* **EXCERPT TO READ**:
▼▼▼

Thanks for posting such a useful material. I was wondering how to get the significance values for this. I’m trying the following:

fun = function(x) { if (is.na(x[1])){ NA } else { lm(x[1:360] ~ x[361:720])$coefficients[8] }}

significance <- calc(s, fun)

plot(significance)

I'm getting a raster with NA's, however the other coefficients seem to be good. Do you know how to get a map with statistical significance?

Many thanks for this!

All the best,

Betsa

Betsa,

I was struggling with this too. Try using:

fun=function(x) { if (is.na(x[1])){ NA } else { m <- lm(x[ ] ~ x[ ]);summary(m)$coefficients[8]}}

Note the inclusion of "summary", which seems to do the job!

my problem still remain even using this modification

Hi Miles,

I am still struggling with this, I mean, this script have worked for me and I could plot the map. But I am not understanding what exactly it shows me; is this a map of p-value?

I will be very thankfull if you could help me.

Best regards,

Isis Dias

Hi Betsa,

I am also trying to get a map with statistical significance. Did you have any positive result applying a new script in your R code?

Best regards,

Isis.

If you mean p-value which you got from r.square, you may try;

r.0 <- corLocal(r.stack.0L[[1:12]], r.stack.0L[[13:24]], test=TRUE )

▲▲▲

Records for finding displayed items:
▼▼▼

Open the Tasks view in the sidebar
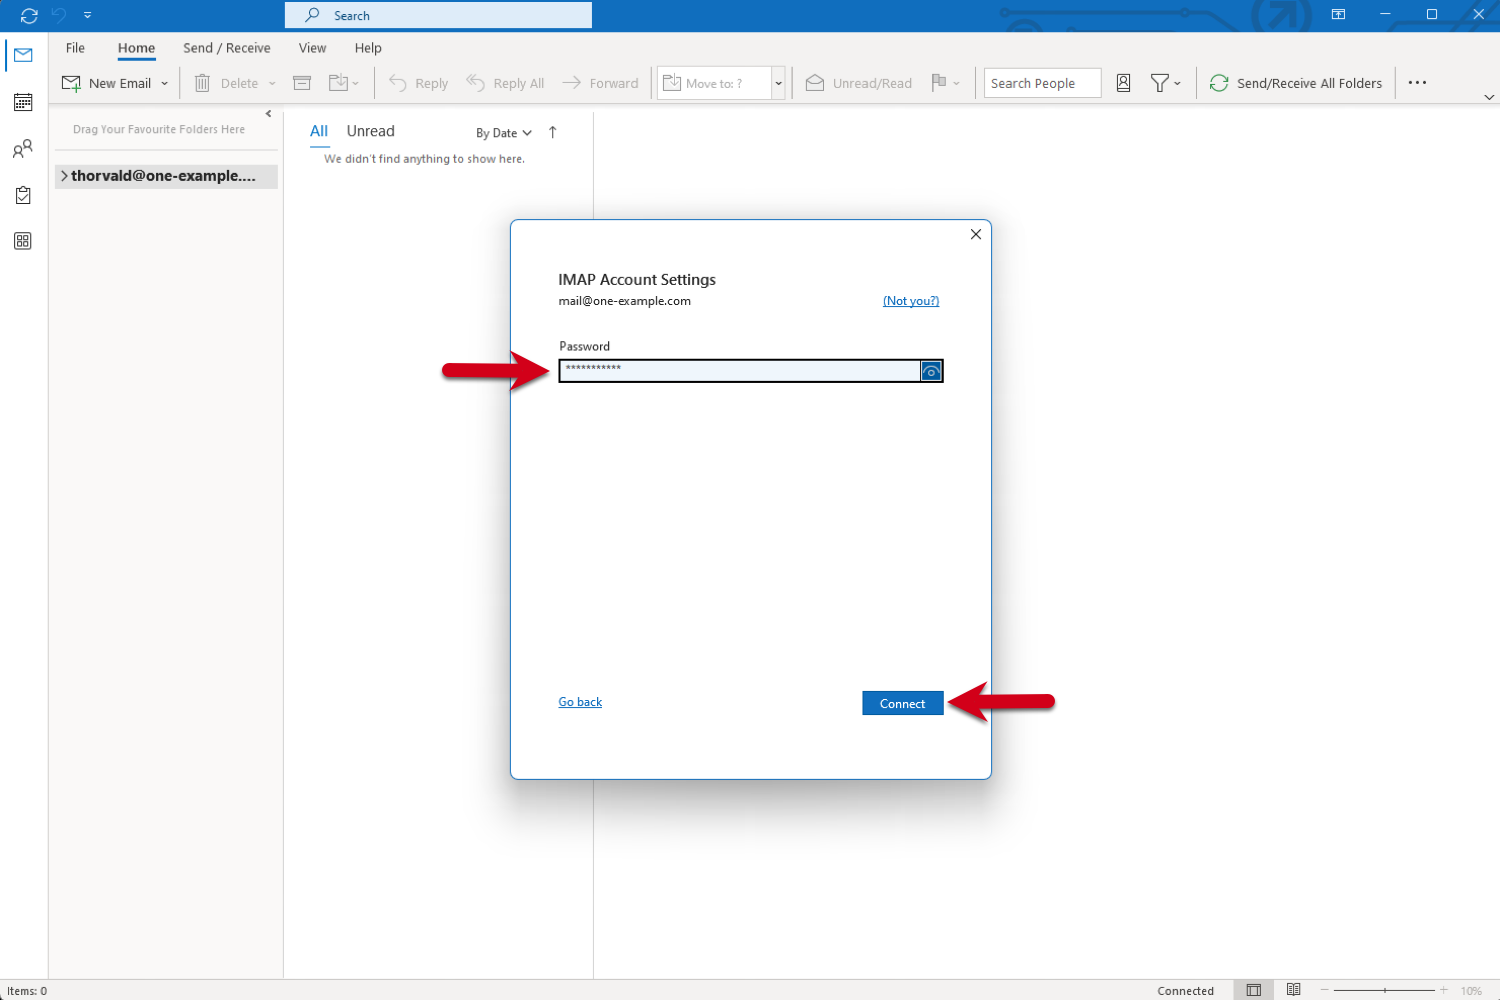The height and width of the screenshot is (1000, 1500). 23,195
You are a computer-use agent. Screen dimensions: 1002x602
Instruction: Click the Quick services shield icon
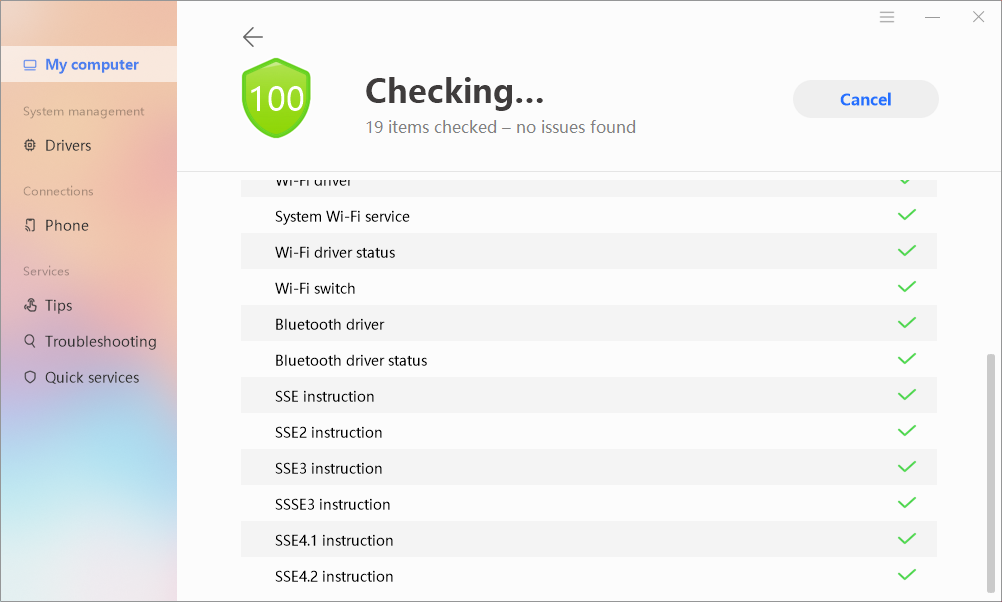tap(30, 378)
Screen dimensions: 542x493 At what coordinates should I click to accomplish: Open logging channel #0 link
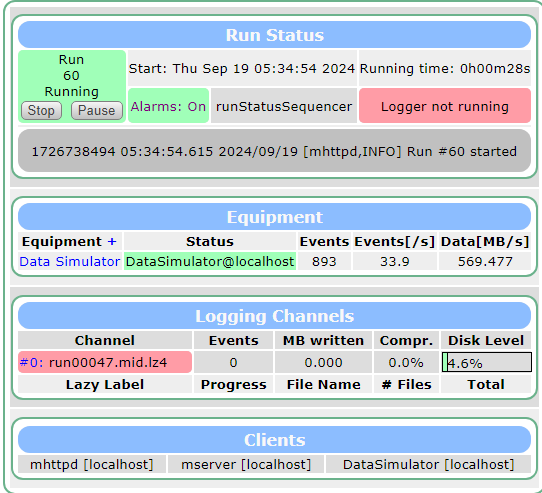(x=31, y=362)
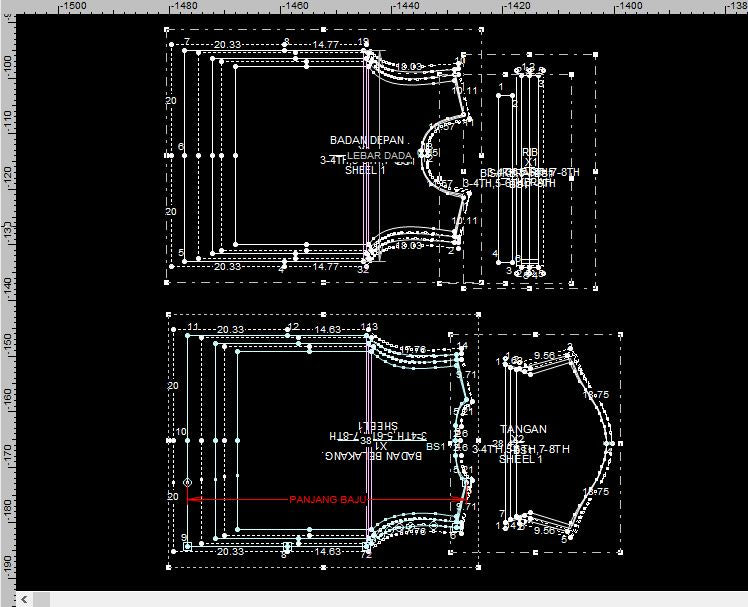Click the top 9.56 dimension on sleeve
This screenshot has width=748, height=607.
coord(544,355)
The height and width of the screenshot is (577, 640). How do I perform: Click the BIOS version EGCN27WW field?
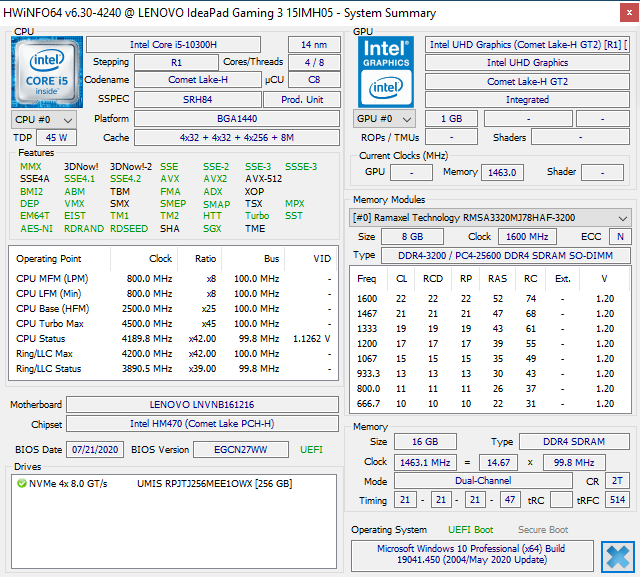(x=241, y=450)
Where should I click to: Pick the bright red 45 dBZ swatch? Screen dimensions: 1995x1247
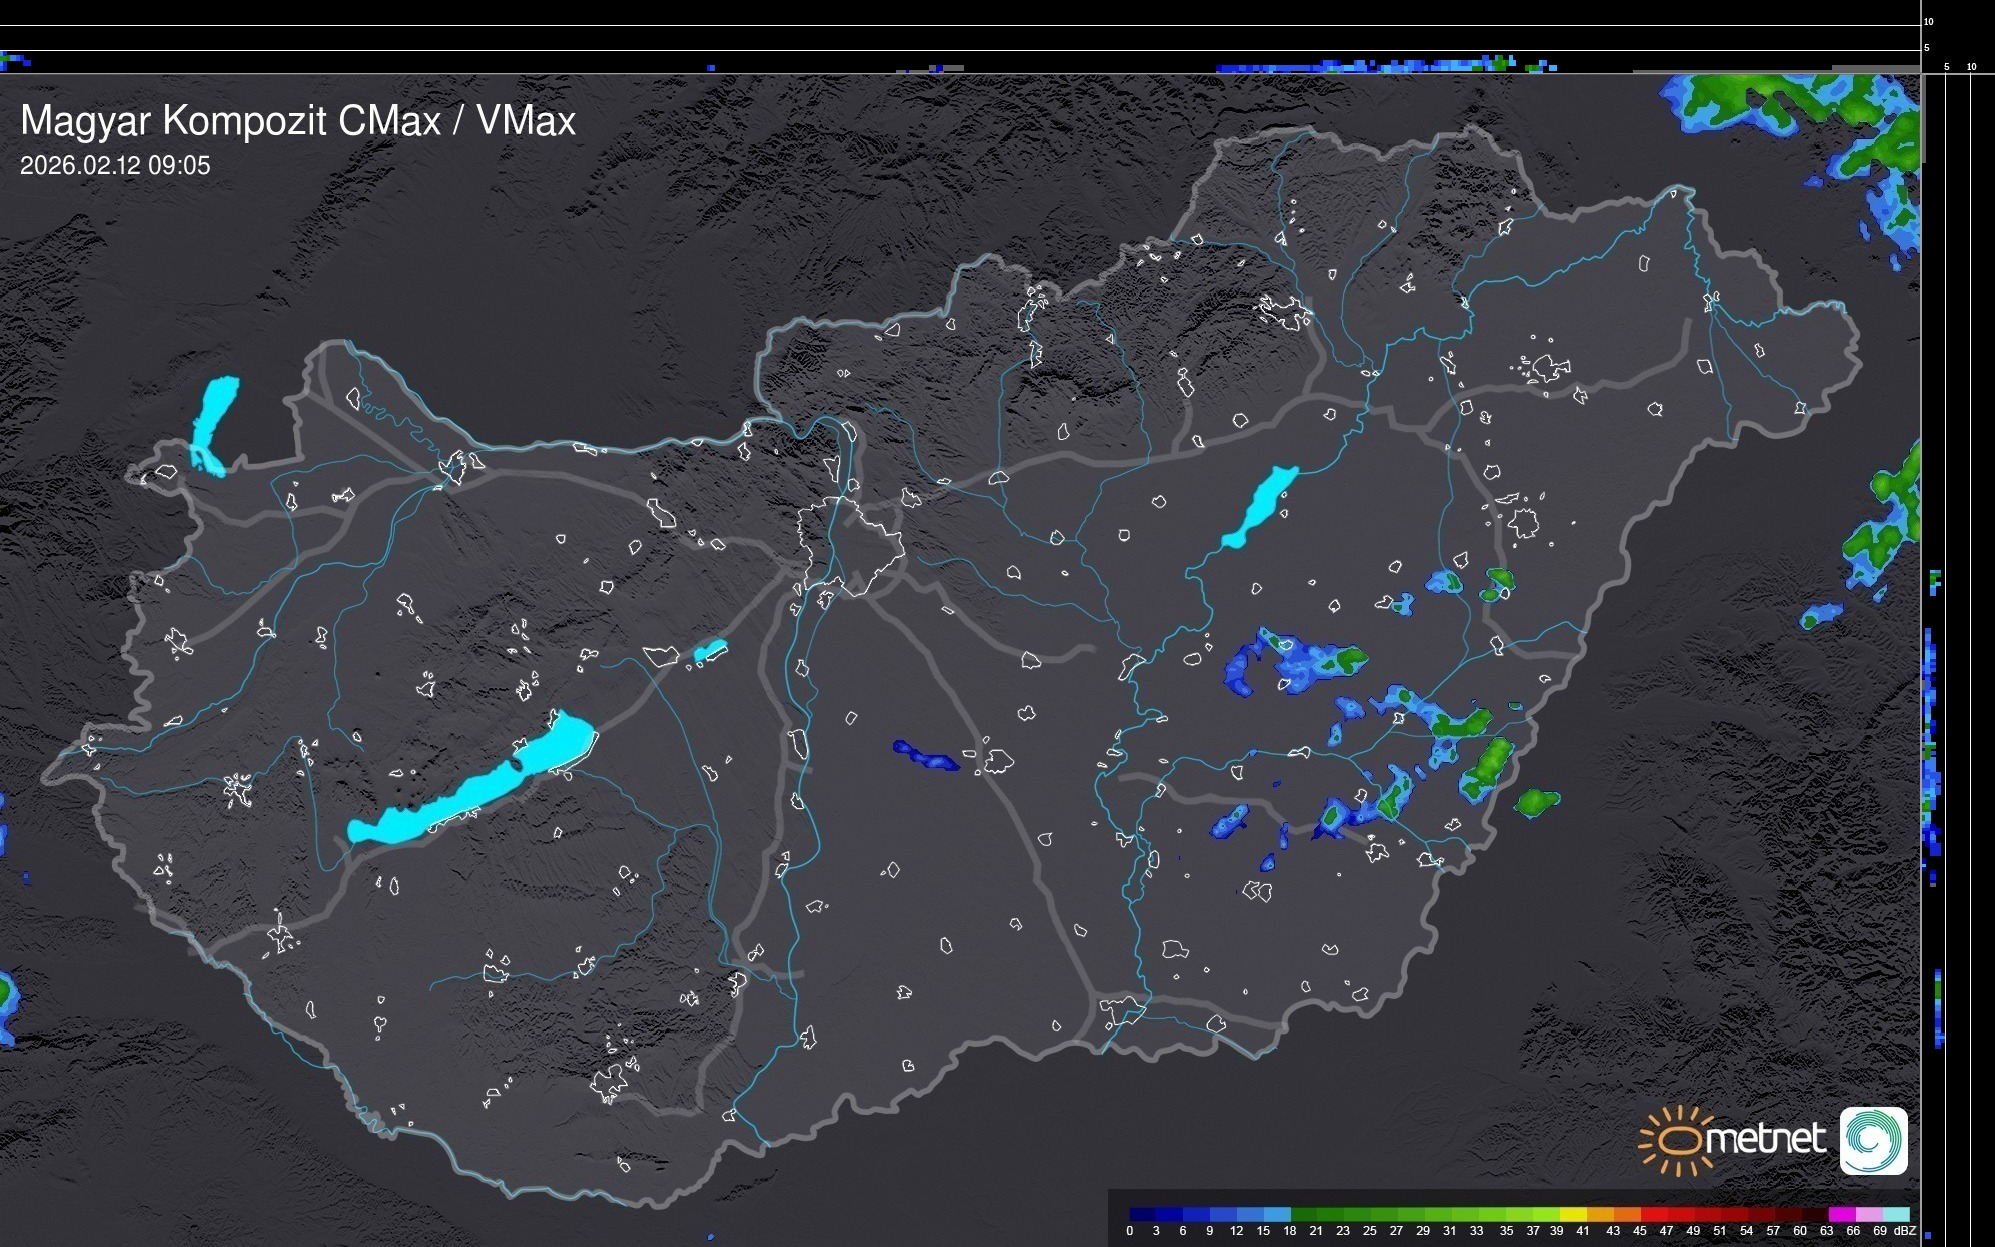pos(1654,1214)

▲▲▲

* **SET TASKS**:
[1] Based on the R forum thread, answer yes or no to each statement and back each answer with the deciding words of the thread, quoted exactly: (a) Betsa's raster came out with NA values; (b) the suggested fix adds a call to "summary"; (c) Isis Dias was unable to plot the map with the script.
[2] Continue the R forum thread on raster regression significance from the point where it stops.
The listing has no connection to the R forum thread.

* **ANSWERS BY TASK**:
[1]
(a) Yes: "I'm getting a raster with NA's"
(b) Yes: "Note the inclusion of "summary", which seems to do the job!"
(c) No: "this script have worked for me and I could plot the map."

[2]
when;

r.stack.0L[[1:12]] = NDVI raster stack

r.stack.0L[[13:24]] = Precipitation raster stack

Finally, you will get the map of R square and p-value

I hope it could help. 🙂

Hi, Martin

This post is great. But still I am encountering a problem while executing the code. It was saying ‘Error in lm.fit(x, y, offset = offset, singular.ok = singular.ok, …) : 0 (non-NA) cases’. I think this code handles NA value issues. Can you tell me what may be the problem?

Hi Martin,

I am Bhavani , Research scholar.

The post is very informative and useful. I have executed the same procedure for my research area of interest NDVI with rainfall. Recently I am trying to do multiple regression at pixel level NDVI~ rainfall+ temperature. The model execute well. But how to pick the slopes values for two parameters. As $coefficients[2] works only for one parameter. Please kindly request you to sort the problem.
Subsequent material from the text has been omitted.